The culture secretary also said the tourism industry should use the sector deal negotiations as an opportunity to deliver more collaborative data sharing with VisitBritain, around visitor figures, behaviours and audience analysis.

UK tourism is worth more than £66 billion a year to the economy and the sector employs 1.6 million people.

A record-breaking 39.2 million visits were made by overseas tourists to the UK in 2017, with the latest domestic tourism figures showing that residents across Great Britain took a total of 120.7 million overnight visits to destinations in England, Scotland and Wales in 2017.

Six sector deals between government and industry have been published over the past year – from construction and automotive, to nuclear and the creative industries, including £1.9 billion of investment in life sciences and £1 billion for artificial intelligence.

A tweet by UKinbound said: “This is very welcome news from @DCMS. UKinbound was a key partner in development of the Deal & we stand ready to help deliver the best outcomes for our fantastic #tourism industry.”

The new chief executive of the inbound tourism association, Joss Croft, added a tweet saying: “Excellent news – with many thanks to all the industry and @Michael_Ellis1, @DCMS_SecOfState and @dcms colleagues.
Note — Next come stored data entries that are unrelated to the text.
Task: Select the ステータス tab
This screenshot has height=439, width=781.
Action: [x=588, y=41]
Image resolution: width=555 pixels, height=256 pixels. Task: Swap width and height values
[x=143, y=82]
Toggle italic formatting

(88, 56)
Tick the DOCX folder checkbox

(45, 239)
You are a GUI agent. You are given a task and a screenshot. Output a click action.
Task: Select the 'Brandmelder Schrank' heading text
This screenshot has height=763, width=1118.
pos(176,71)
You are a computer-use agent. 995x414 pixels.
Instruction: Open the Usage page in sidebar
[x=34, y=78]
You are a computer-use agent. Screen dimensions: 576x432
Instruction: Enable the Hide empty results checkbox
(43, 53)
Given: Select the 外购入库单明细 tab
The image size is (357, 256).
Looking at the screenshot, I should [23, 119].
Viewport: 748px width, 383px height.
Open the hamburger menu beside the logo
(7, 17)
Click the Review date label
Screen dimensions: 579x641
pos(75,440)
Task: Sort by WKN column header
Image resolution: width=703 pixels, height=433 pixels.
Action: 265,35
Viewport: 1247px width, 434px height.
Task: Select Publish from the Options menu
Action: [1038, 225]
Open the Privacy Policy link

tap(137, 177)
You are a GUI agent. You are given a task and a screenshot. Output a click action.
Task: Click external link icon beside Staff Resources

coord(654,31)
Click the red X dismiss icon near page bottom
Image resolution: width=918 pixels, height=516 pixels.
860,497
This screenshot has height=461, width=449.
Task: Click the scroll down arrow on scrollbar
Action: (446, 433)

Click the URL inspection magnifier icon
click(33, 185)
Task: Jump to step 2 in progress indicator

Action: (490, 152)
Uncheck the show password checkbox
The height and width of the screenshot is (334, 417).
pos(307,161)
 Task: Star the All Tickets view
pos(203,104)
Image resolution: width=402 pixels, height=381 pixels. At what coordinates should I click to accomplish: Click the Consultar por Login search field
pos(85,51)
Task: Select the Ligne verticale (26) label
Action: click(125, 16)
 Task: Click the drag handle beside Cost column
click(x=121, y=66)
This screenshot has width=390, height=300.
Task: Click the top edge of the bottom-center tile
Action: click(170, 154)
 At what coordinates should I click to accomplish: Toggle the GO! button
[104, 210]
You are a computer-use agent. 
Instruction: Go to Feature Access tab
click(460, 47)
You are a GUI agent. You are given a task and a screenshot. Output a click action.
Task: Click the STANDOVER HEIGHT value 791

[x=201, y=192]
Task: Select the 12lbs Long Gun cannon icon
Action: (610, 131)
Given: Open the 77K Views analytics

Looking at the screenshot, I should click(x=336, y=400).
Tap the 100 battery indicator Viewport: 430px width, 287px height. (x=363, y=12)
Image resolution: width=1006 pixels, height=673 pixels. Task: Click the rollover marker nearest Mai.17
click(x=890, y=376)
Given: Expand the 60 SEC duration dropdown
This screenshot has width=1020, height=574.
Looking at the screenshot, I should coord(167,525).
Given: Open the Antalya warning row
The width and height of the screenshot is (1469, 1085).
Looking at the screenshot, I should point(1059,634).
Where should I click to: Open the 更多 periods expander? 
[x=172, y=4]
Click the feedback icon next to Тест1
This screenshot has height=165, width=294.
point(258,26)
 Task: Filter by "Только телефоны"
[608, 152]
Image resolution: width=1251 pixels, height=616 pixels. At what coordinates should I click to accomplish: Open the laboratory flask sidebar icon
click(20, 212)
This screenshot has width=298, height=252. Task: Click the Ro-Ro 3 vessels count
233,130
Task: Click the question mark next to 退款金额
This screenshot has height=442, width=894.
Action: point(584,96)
More to do but great news.”

Kate Nicholls, UKHospitality chief executive, commented: “We are delighted that a sector deal has been agreed in principle. Securing a sector deal for hospitality has been a priority for UKHospitality and we have worked very hard to achieve it.

“The tourism and hospitality sectors are closely linked, with over 80% of tourism jobs within hospitality, so this will have a positive impact on our ability to recruit and retain the workforce we need.

“A supportive sector deal will provide us with incredibly useful support to enhance the skills and training that hospitality already provides.

“The positive work that we do, and the future initiatives we wish to undertake with the help of the sector deal does, however, rely on the sector being able to access sufficient labour, at a time when we have virtual full employment, and any future immigration policy will need to reflect that need.”

Bernard Donoghue, director of the Association of Leading Visitor Attractions, commented on Twitter: “I & @alva_uk warmly welcome this announcement; the #tourism sector has spent a long time constructing our side of the deal & look forward to its sign-off & implementation. Great credit to @Michael_Ellis1 @DCMS_SecOfState @beisgovuk #SteveRidgeway of @VisitBritainBiz & @DCMS team.”

Brigid Simmonds, chief executive of the British Beer & Pub Association, tweeted: “A Sector Deal for tourism, great to see confidence expressed in our sector; pubs third of the list for overseas visitors in the UK. Concentration on skills, making tourism & hospitality a career for life vital in a post-Brexit era.  Very grateful.”